Нагнулся и роет в песке руками. Вдруг отпрыгнул и мне кричит: "Стой! Не дыши!" Я слышу: где-то надувают мячик. Близко где-то. Рядом. Я не дышу. Потом у моей ноги что-то чирк! И уже нет. Она у моей ноги проскочила, я не дышал. Больше уже не могу не дышать. Ка-ак дохну! Папа говорит: "Видал? Эфа. А я за удавчика принял, вот смех-то".

Эфа вдоль стенки бежит. И на нас смотрит.

- Скорей, - говорит папа. - Мешок нужен!

- Обойдёмся, - говорит дядя Володя.

И вдруг разувается. Что это он? Босиком, что ли, удобней эфу ловить? Он кеды снял. Потом снял носок, а кеды обратно надел. Кричит:

- Давай пока в носок!

- В носке она ещё не сидела! - говорит папа.

Только она никак не хочет в носок. Ей, наверное, непривычно. Если бы в клетку. Или в мешочек! Папа её с трудом в носок запихал. И затянул шнурком от кедов.

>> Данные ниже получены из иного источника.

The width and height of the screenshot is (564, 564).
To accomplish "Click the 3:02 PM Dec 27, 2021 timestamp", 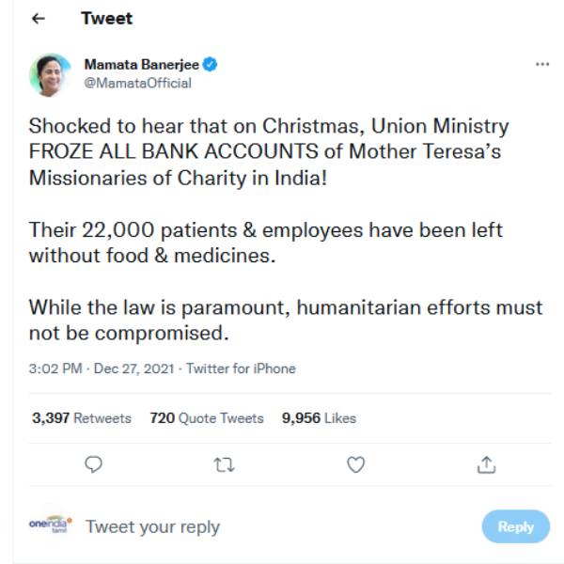I will [x=102, y=368].
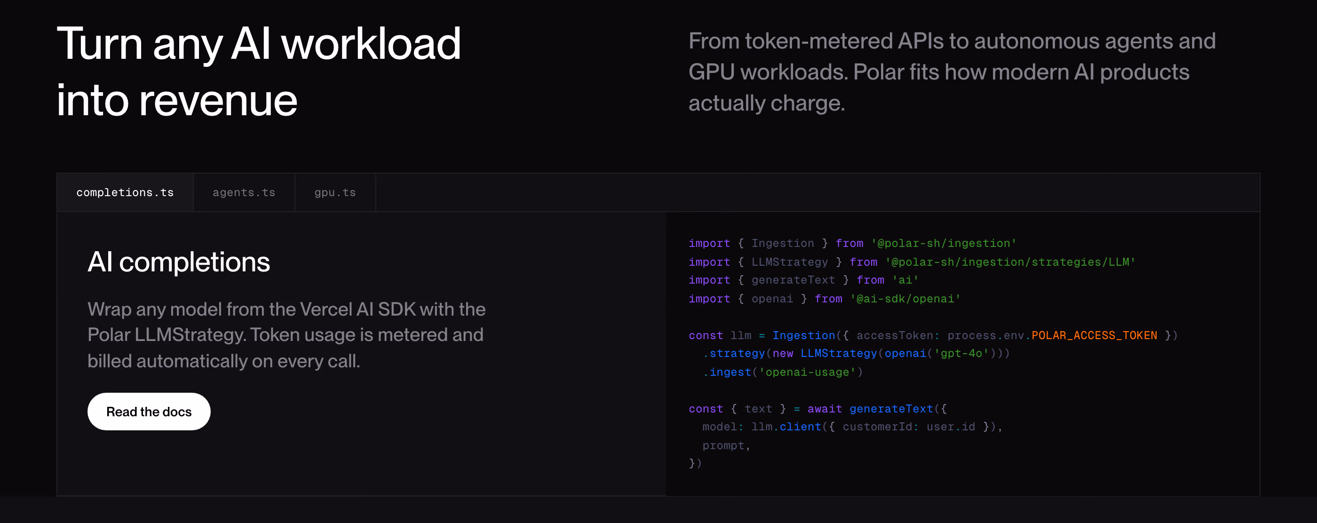The height and width of the screenshot is (523, 1317).
Task: Click the '@ai-sdk/openai' import string
Action: coord(905,299)
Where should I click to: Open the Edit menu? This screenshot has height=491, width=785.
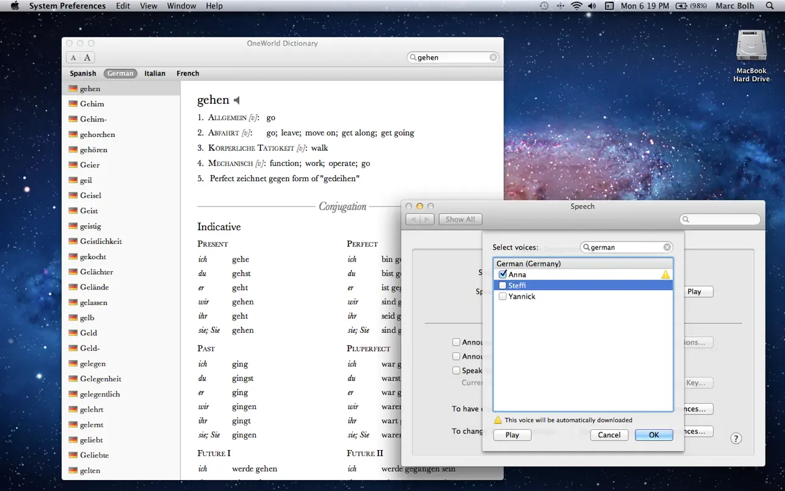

- Совсем разула меня красавица, - сказал дядя Володя. Замахал носком, побежал в лабораторию.

- А вы чего стоите? - сказал папа. - Чай небось остыл. Мы только глянем и тоже придём.

Они, правда, быстро пришли.

Чай ещё не остыл. Тётя Надя тоже чай с нами стала пить. Ей почему-то расхотелось кофе варить.

- Не зря она к кухне жалась, - смеётся дядя Володя. - Я такой тощей змеи на воле ещё не встречал.

- Вы её не убили? - говорит тётя Надя.

- Зачем? - удивился дядя Володя. - Пускай посидит отдохнёт. Потом выпустим.

- В заповеднике никого не убивают, - говорит папа. - Сами никого не убиваем и другим не даём.

- Я почему-то думала, - говорит тётя Надя, - что на ядовитых змей это не распространяется.

Странно, почему она так думала.

Ядовитые змеи как раз очень полезные. Из яда лекарство делают, разве она не знала?

- А эта… эфа… она опасная? - спрашивает тётя Надя.

- Как вам сказать, - говорит папа. - Считается смертельной.

- А на самом деле?

- На неё наступать нельзя, - говорит Арина. - Она у нас на крыльце лежала, так я не наступила.

- А я наступлю, - говорит Витя. - А я наступлю!

- Спать уже хочет, - говорит тётя Наташа.